▶ Material:
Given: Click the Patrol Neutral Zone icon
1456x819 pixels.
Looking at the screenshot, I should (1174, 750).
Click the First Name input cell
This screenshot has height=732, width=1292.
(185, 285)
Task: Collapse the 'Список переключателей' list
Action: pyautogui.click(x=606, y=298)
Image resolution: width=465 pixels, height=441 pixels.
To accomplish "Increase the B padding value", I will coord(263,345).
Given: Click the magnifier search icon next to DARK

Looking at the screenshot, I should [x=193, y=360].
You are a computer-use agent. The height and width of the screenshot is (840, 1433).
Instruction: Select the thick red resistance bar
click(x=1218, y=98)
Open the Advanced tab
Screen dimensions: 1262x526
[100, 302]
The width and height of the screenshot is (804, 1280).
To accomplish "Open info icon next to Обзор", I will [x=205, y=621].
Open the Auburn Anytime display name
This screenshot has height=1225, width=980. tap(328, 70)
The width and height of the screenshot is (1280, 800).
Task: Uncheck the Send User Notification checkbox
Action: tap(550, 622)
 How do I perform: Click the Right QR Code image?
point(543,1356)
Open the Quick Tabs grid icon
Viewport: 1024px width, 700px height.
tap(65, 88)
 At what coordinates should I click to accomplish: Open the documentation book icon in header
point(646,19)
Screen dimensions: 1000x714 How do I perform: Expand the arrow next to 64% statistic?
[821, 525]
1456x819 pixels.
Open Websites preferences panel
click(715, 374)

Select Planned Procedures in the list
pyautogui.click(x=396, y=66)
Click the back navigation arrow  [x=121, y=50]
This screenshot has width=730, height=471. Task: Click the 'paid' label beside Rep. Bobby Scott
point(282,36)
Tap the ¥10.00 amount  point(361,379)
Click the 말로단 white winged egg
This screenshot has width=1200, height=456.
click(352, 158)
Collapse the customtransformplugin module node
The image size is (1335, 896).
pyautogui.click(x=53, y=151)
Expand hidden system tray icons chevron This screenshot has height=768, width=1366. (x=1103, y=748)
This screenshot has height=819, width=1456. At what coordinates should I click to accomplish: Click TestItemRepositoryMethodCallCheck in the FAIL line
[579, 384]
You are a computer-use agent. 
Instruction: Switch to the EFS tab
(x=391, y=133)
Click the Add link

▶ Instruction: Retype every one of the entries above word for word, keeping each line as it appears.

▶ Written response:
Given: Click the Patrol Neutral Zone icon
1456x819 pixels.
Looking at the screenshot, I should (1174, 750).
Click the First Name input cell
This screenshot has height=732, width=1292.
(185, 285)
Task: Collapse the 'Список переключателей' list
Action: pyautogui.click(x=606, y=298)
Image resolution: width=465 pixels, height=441 pixels.
To accomplish "Increase the B padding value", I will coord(263,345).
Given: Click the magnifier search icon next to DARK

Looking at the screenshot, I should [x=193, y=360].
You are a computer-use agent. The height and width of the screenshot is (840, 1433).
Instruction: Select the thick red resistance bar
click(x=1218, y=98)
Open the Advanced tab
Screen dimensions: 1262x526
[100, 302]
The width and height of the screenshot is (804, 1280).
To accomplish "Open info icon next to Обзор", I will [x=205, y=621].
Open the Auburn Anytime display name
This screenshot has height=1225, width=980. tap(328, 70)
The width and height of the screenshot is (1280, 800).
Task: Uncheck the Send User Notification checkbox
Action: tap(550, 622)
 How do I perform: Click the Right QR Code image?
point(543,1356)
Open the Quick Tabs grid icon
Viewport: 1024px width, 700px height.
tap(65, 88)
 At what coordinates should I click to accomplish: Open the documentation book icon in header
point(646,19)
Screen dimensions: 1000x714 How do I perform: Expand the arrow next to 64% statistic?
[821, 525]
1456x819 pixels.
Open Websites preferences panel
click(715, 374)

Select Planned Procedures in the list
pyautogui.click(x=396, y=66)
Click the back navigation arrow  [x=121, y=50]
This screenshot has width=730, height=471. Task: Click the 'paid' label beside Rep. Bobby Scott
point(282,36)
Tap the ¥10.00 amount  point(361,379)
Click the 말로단 white winged egg
This screenshot has width=1200, height=456.
click(352, 158)
Collapse the customtransformplugin module node
The image size is (1335, 896).
pyautogui.click(x=53, y=151)
Expand hidden system tray icons chevron This screenshot has height=768, width=1366. (x=1103, y=748)
This screenshot has height=819, width=1456. At what coordinates should I click to accomplish: Click TestItemRepositoryMethodCallCheck in the FAIL line
[579, 384]
You are a computer-use agent. 
Instruction: Switch to the EFS tab
(x=391, y=133)
Click the Add link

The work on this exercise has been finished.